━━━ Quelle

Und auch Gore-Tex, das vielfach synonym zu wasserdichter Bekleidung verwendet wird, hat eine neue, nachhaltigere ePE-Membran herausgebracht. Sie kann im Vergleich zu früheren Produkten dünner hergestellt werden, braucht deshalb weniger Material und spart somit Kohlendioxid in der Herstellung. Mit Markenpartnern wie etwa Patagonia wurde seit rund zehn Jahren daran gearbeitet und bei der Verarbeitung ebenfalls recyceltes Polyester eingesetzt. 

Die expandierte Polyethylen (ePE)-Materialplattform wird ähnlich wie PTFE (Polytetrafluorethylen)-Membranen hergestellt, für die Gore bekannt ist. Sie kommt aber bei Membran und Imprägnierung ohne PFAS aus. „Das Großartige daran ist, dass sie genauso leistungsfähig ist“, so Lara Wittmann, Global Strategic Marketer bei W.L. Gore & Associates. Die Entwicklung geht aber schon weiter und in zwei Jahren soll laut Wittmann eine nachhaltigere Variante der Gore-Tex Pro Membran, also dem leistungsfähigsten Produkt der Ingredient-Brand, folgen.

━━━━━━
━━━ Dateneinträge

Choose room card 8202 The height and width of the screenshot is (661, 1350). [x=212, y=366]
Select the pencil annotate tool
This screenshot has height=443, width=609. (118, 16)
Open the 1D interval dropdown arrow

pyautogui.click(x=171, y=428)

━━━━━━

Aufgabe A.
Seit wann arbeitet Gore laut dem Text über die ePE-Membran von Gore-Tex mit Markenpartnern wie Patagonia an dieser Membran?
Aufgabe B.
Ersetze im Text über die ePE-Membran von Gore-Tex "PFAS" durch "Fluorchemikalien" und gib den Abschnitt wieder, der mit den Worten "Die expandierte Polyethylen" beginnt und mit "der Ingredient-Brand, folgen." endet.
Aufgabe C.
Schreibe den Text über die ePE-Membran von Gore-Tex im Anschluss an seinen letzten Satz weiter.

Endgültige Antwort A.
Seit rund zehn Jahren.

Endgültige Antwort B.
Die expandierte Polyethylen (ePE)-Materialplattform wird ähnlich wie PTFE (Polytetrafluorethylen)-Membranen hergestellt, für die Gore bekannt ist. Sie kommt aber bei Membran und Imprägnierung ohne Fluorchemikalien aus. „Das Großartige daran ist, dass sie genauso leistungsfähig ist“, so Lara Wittmann, Global Strategic Marketer bei W.L. Gore & Associates. Die Entwicklung geht aber schon weiter und in zwei Jahren soll laut Wittmann eine nachhaltigere Variante der Gore-Tex Pro Membran, also dem leistungsfähigsten Produkt der Ingredient-Brand, folgen.

Endgültige Antwort C.
End-of-Life: Sondermüll oder recyclingfähig?

Natürlich ist der Schritt hin zu PFAS-freien Materialien ein guter und richtiger. Mittel- bis langfristig ist aber ebenso wichtig, dass sich eine Jacke am Ende ihres Lebens recyceln lässt. Die Verbindung von drei unterschiedlichen Materialien, wie etwa in einer Dreilagen-Jacke, macht das Recycling jedoch schwierig bis unmöglich. Statt Weiter- oder Wiederverwertung bedeutet das oft: Ab in den Müll!

Umso besser, dass Marken wie zum Beispiel Jack Wolfskin oder Mammut dabei sind, Mono-Materialien für Membran sowie Ober- und Unterlage einzusetzen und damit wasserdichte Bekleidung recyclingfähig zu machen. Hier kommen 2024 verschiedene Kollektionen, etwa aus 100 Prozent Polyester, auf den Markt, die sowohl aus recyceltem Material bestehen, als auch wieder recycelbar sind.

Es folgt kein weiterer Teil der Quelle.